I am the counterexample. The documentation was good enough. Not perfect; good enough that every miss maps to a specific written requirement I can point to. It was my own operating model, the best thing I have written about this exact process, sitting in the model’s context, enumerated and correct, with every reason stated. It was not a vague prompt. It was the spec. And a frontier model read the spec, and the process ceded my authority anyway, politely, plausibly, nine times, for about the price of a coffee.

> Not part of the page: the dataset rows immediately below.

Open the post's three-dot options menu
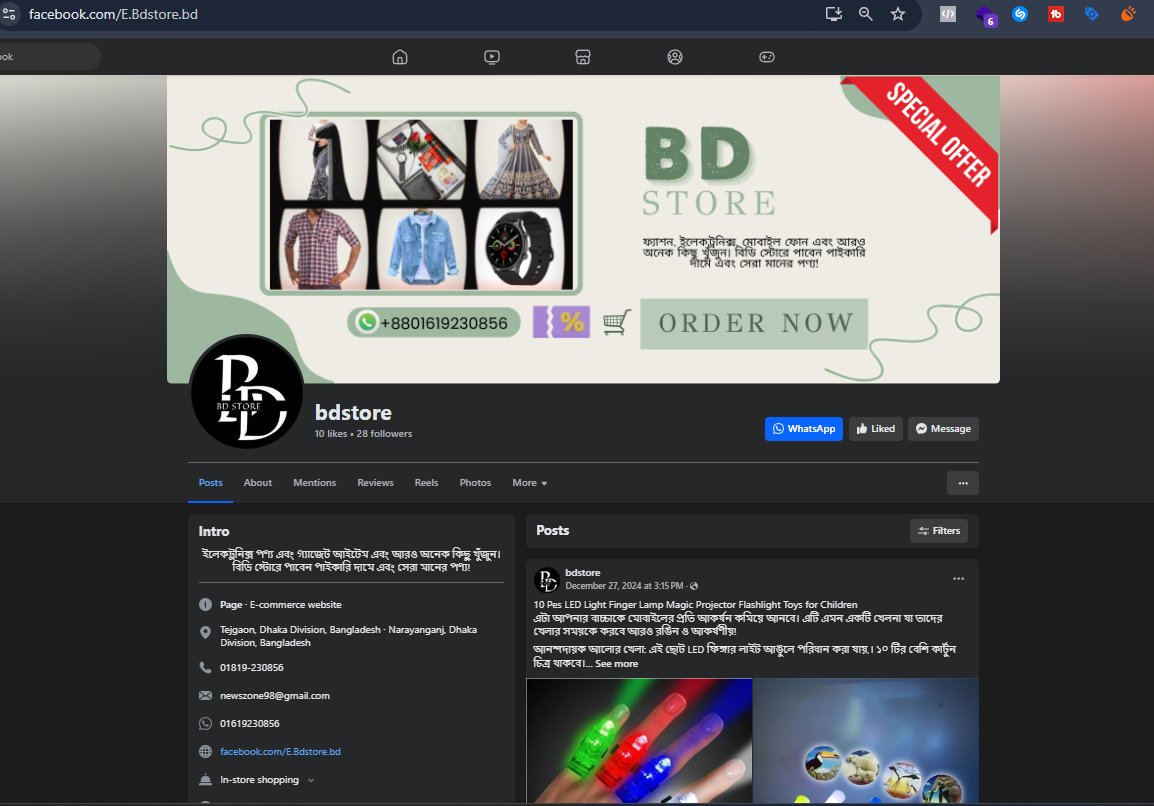 coord(958,579)
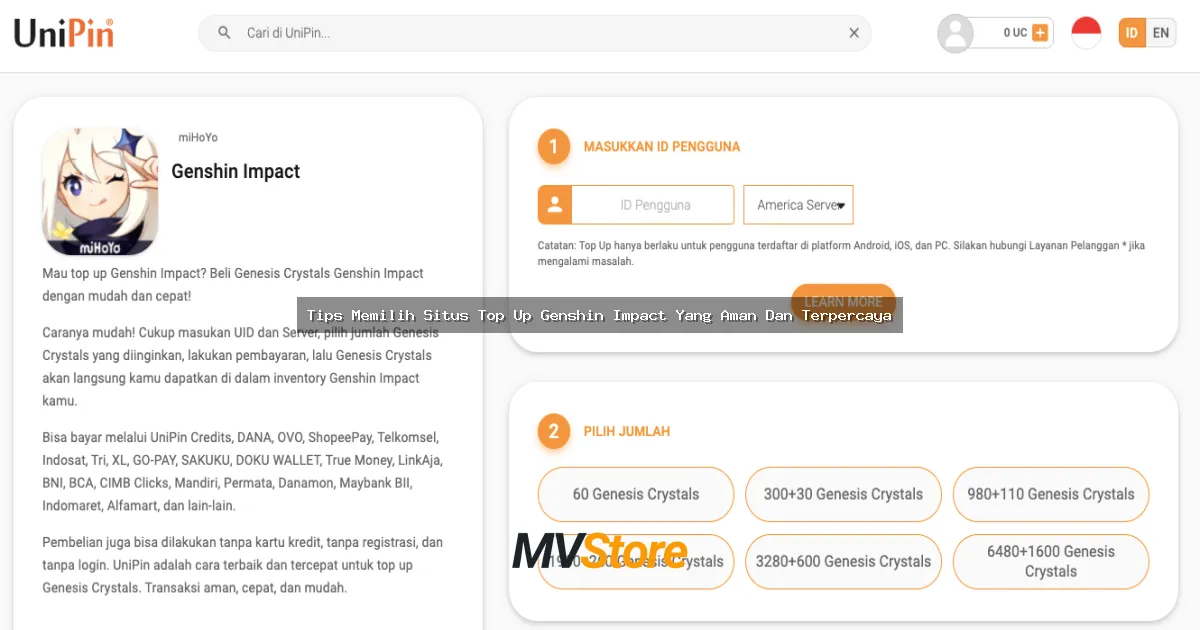Select the 3280+600 Genesis Crystals package
The width and height of the screenshot is (1200, 630).
pyautogui.click(x=843, y=561)
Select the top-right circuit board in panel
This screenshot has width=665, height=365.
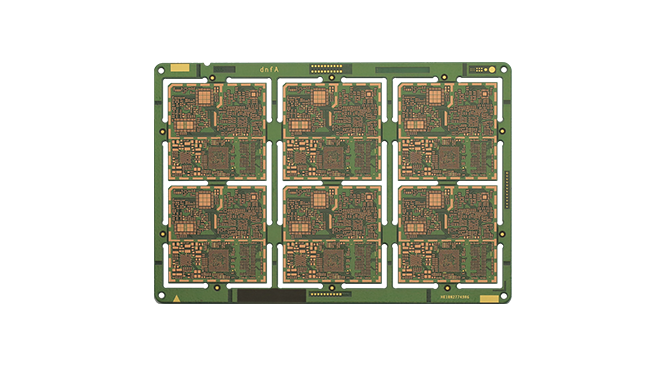click(447, 131)
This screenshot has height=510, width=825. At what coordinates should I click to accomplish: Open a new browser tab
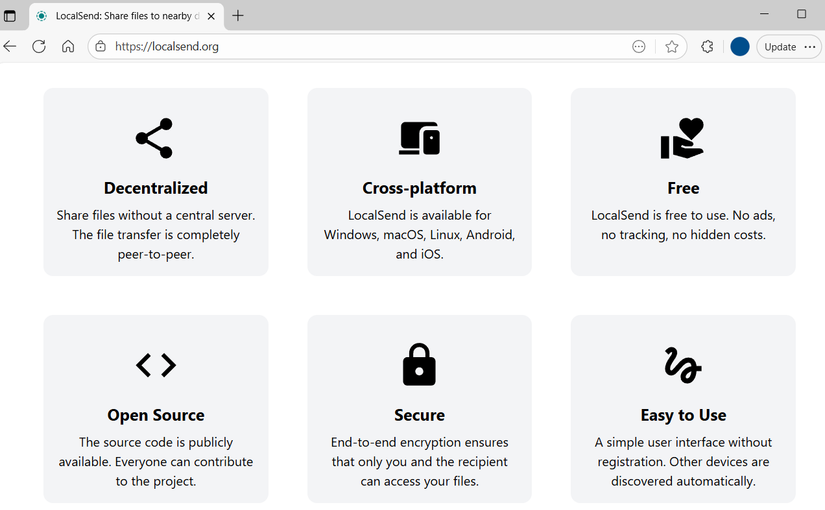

That is not a documentation-quality problem, because no amount of additional prose would have closed it. It is the oldest truth in automation, in a new disguise. Automation has never been able to consume intent from prose. It consumes structure. Thirty years of “the runbook clearly says X and the system did Y” is the same lesson: the document that describes the desired behavior and the mechanism that enforces it are two different artifacts, and only the second one runs. We knew this. We built policy engines and CI gates and validators precisely because we had learned that writing the rule down does not make the rule run.

Then AI arrived fluent enough to read the prose, and the industry forgot the lesson, because for the first time the automation appeared to understand the document. But appearing to understand is exactly the failure. A model that reads your why, nods, and does what it wants is worse than one that can’t read it at all, because now you have a system that ignored your spec while looking like it honored it. The mop rule at least announced its dumbness. The model hides it behind fluency.

So the discipline holds, and it is the discipline you already practice everywhere the cost of being wrong is real. I have a name for the shape of it: deterministic code in the loop. Not merely deterministic code wrapped around the model. That is the version that failed in the second lab: the model’s own validators were deterministic and confidently wrong. The distinction is not whether code exists. The distinction is whose authority the code encodes. Externalize the invariant, not the step, because the invariant is what survives the handoff and knows when it’s expired, and the step is what fossilizes. Put the deterministic code at the boundaries that have to hold, the entry gate and the done-check, and leave the middle deliberately loose, because over-specifying the middle is the detailed-runbook mistake and under-specifying the boundary is cession. Let the non-deterministic executor, human or model, adapt the specifics to current reality inside those boundaries. Hold the boundaries with gates that fail loudly the moment reality diverges, so drift detection stops being a semiannual campaign and becomes a continuous signal. And convert every correction into one more gate, so the judgment compounds instead of rotting in a document nobody rereads. That last part is the honest mechanism: nine corrections became five gates, and the gates started catching the model before I had to.

Your estate is already full of mop rules and lost context. It was before any of this. The model didn’t create the problem; it made the executor fast enough, and fluent enough, that the cost of never externalizing your why finally came due. You can write the why perfectly and still cede it, because a model fluent enough to read your spec is fluent enough to treat it as a suggestion whose reason it never has to honor.

Write down the why. Then encode it at the boundary where it must hold, or watch something articulate ignore it while looking like it agreed.